Q&A: New beginnings for Rico Quitongo

By Isaac Buchan 

Peterhead’s new signing Rico Quitongo recently spoke with NE98’s Isaac Buchan about his move to the North-East, growing up in a footballing family and playing under Jim Duffy.


We’re going to go back to the very start, what’s your earliest footballing memory from your childhood?

“Probably going to one of my dads’ games. Don’t know what one because he was a journeyman, so probably one of my dads’ games with my brother.”

Your father Jose was a professional footballer for over 20 years. How was it growing up with a professional footballer as your dad?

“My dad’s quite a chill guy, he’s a bit similar to me and my brother, we all carry on. It’s more my mum, my dad was chill, took us to the park every day whereas it was my mum who was keeping us disciplined and on the right track. My dad was fine in that way, he wanted us to be happy and still does to this day no matter what level we play at. As long as I’m happy and playing my football that’s all that matters”

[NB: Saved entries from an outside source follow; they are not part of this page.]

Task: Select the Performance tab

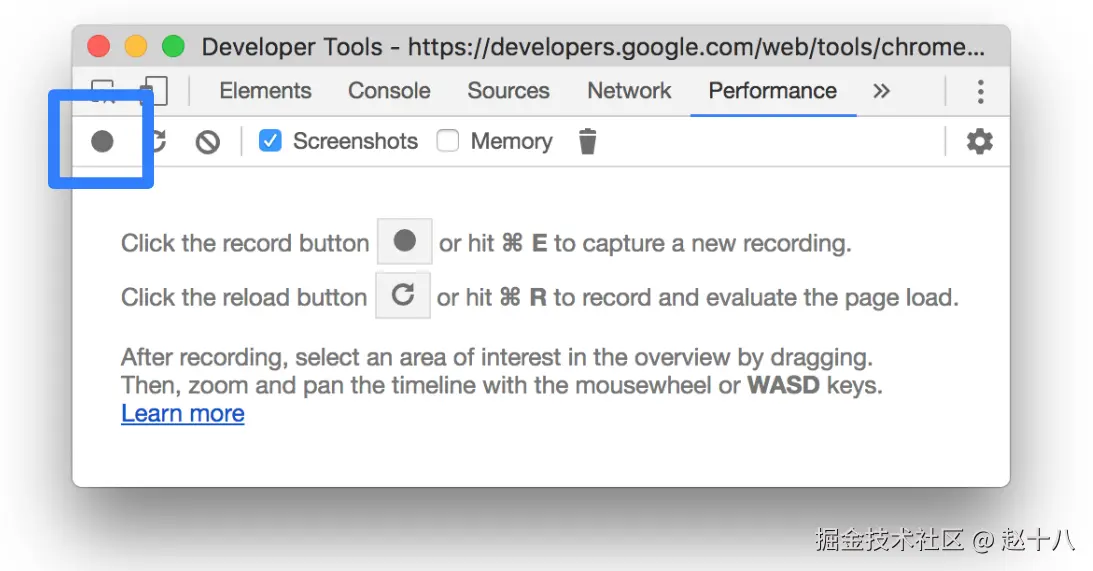Action: [772, 91]
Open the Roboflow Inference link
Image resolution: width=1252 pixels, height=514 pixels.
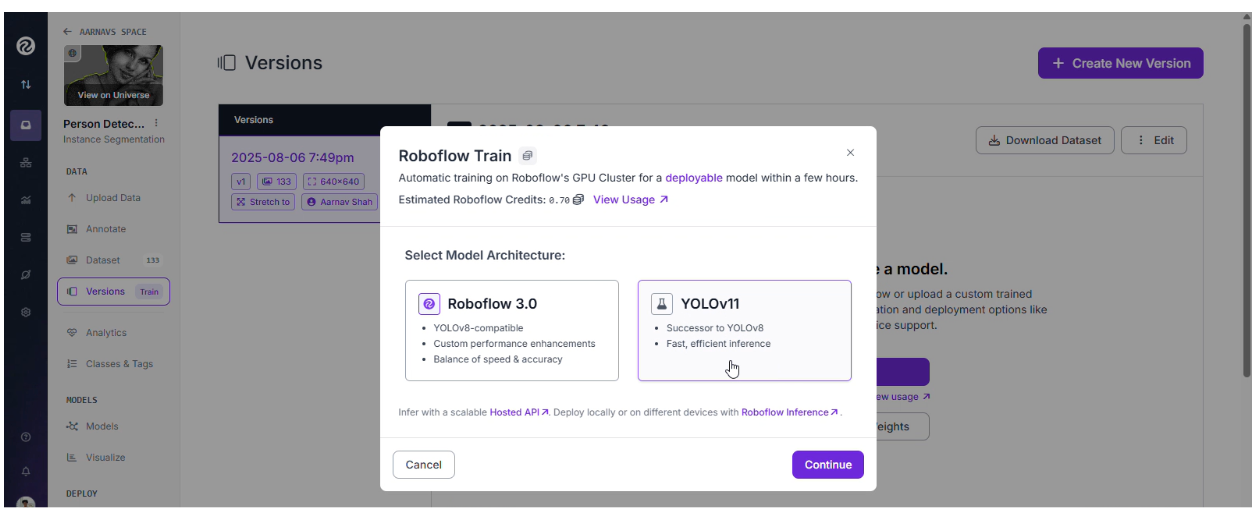point(790,412)
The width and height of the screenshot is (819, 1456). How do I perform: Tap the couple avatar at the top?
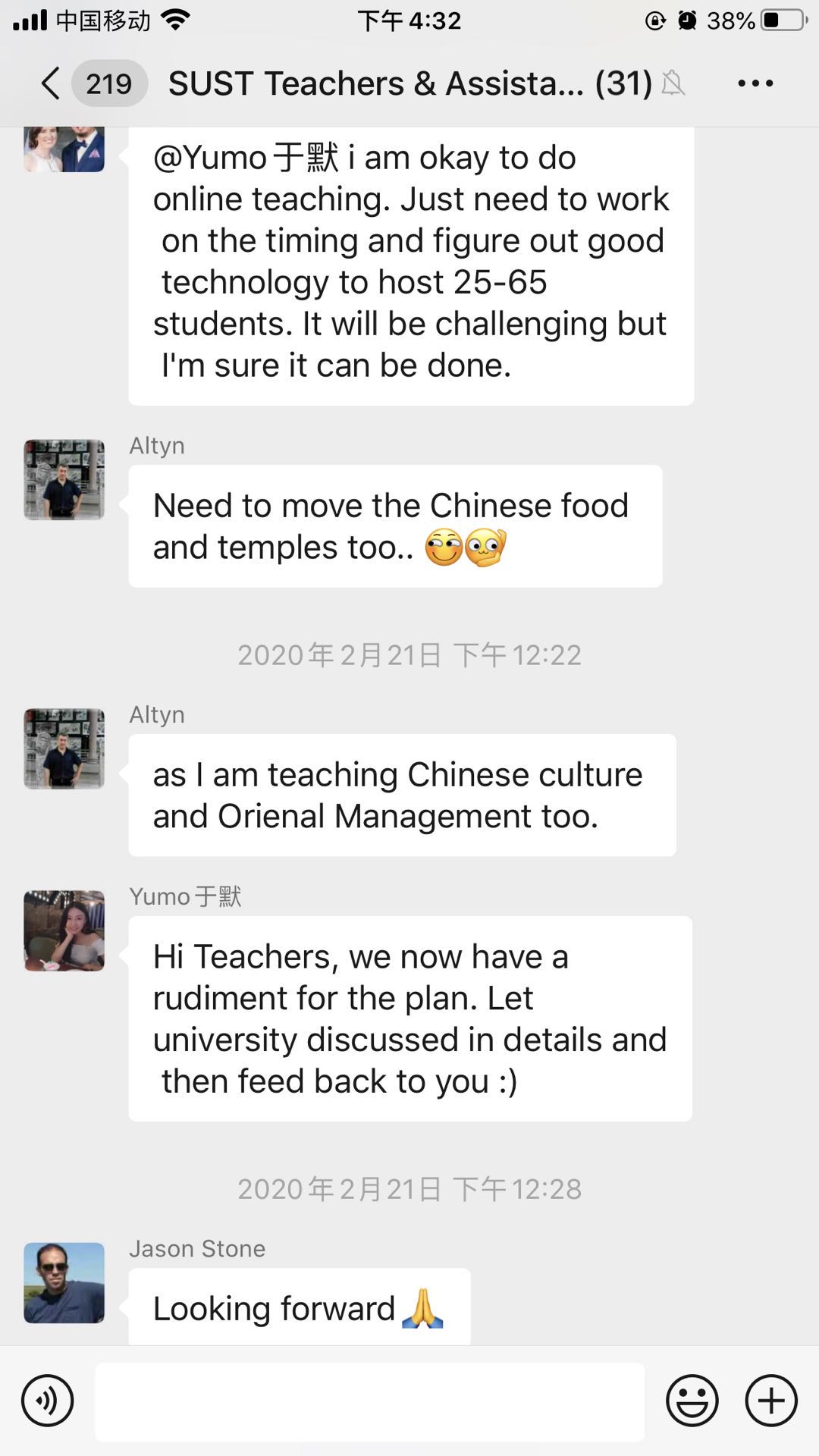coord(64,149)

You started your career in the Hamilton and Hearts Youth teams, what was it like playing with two teams whose youth setups have produced so much talent over the years?

“It was amazing. I just think I was so young that I was maybe a bit complacent and not doing the extra I’m doing now. I wish obviously that I could go back but that’s hindsight. It was amazing growing up there and I’ve still got a lot of friends growing up there playing for Hamilton and one playing for Hearts. I’ve matured a lot now, I’m 22 now and doing what I should’ve been doing 6 years ago but its all about being mature now”.

You then moved on to Dumbarton making over 50 appearances in 2 seasons, how was your first experience as a first team player playing consistently?

“It was amazing, to play under Jim Duffy, he’s still a friendly face I can send a text to. Playing for him and getting into senior football from not playing at all was hard but Covid cancelled a lot, I haven’t actually played a full season with a full team yet. I loved every single minute of my time at Dumbarton, and it was a dog fight last year to keep them in the league. I loved every single minute of it”.

And now after a short spell at Airdrie you’ve arrived at Balmoor, how does it feel to sign for Peterhead?

“I’m delighted, I knew a lot of the Glasgow based boys anyway so I never felt nervous going into it but the training took me by surprise how good the standard was and the talent the boys have got. I know we’re a young team, but we’ve got talented players who are ready to go and play. Hopefully I’ll be involved on Saturday with the boys”.

You said in a previous interview that you’d began training with the boys, how’s your first few sessions went so far and are you looking to be involved on Saturday against East Fife?

“The sessions have been amazing to be honest. It’s Si (Ferry) taking it so it’s a hard shift but its really good and enjoyable. It’s good as well the gaffer giving you small pointers. It’s hands on which is really good so I’m fit, I’m hopefully feeling flying going into Saturday to play or to come off the bench and get the chance to show the manager what I can do in a game”.

You called manager Jim McInally a ‘genuine guy’ this week, how has he been to train under him so far and was he a major factor in you choosing to come to The Blue Toon?

“He’s a chilled-out guy but he’s also a legend of a guy, similar to Jim Duffy. Just old school and I like someone that’s straight to the point. So again, when I was leaving my old club, he made a phone call to me. It was nice just to talk to me, how I was and all that because at the end of the day we’re all human beings. So once I was all clear to sign it was a matter of a 2-minute phone call to get the paperwork sorted and go to training. He was a big factor but again he is similar to Jim Duffy, I’ve got similar praises for him, so I owe him one.

Thanks to Rico for taking time out of his day to take part in this interview.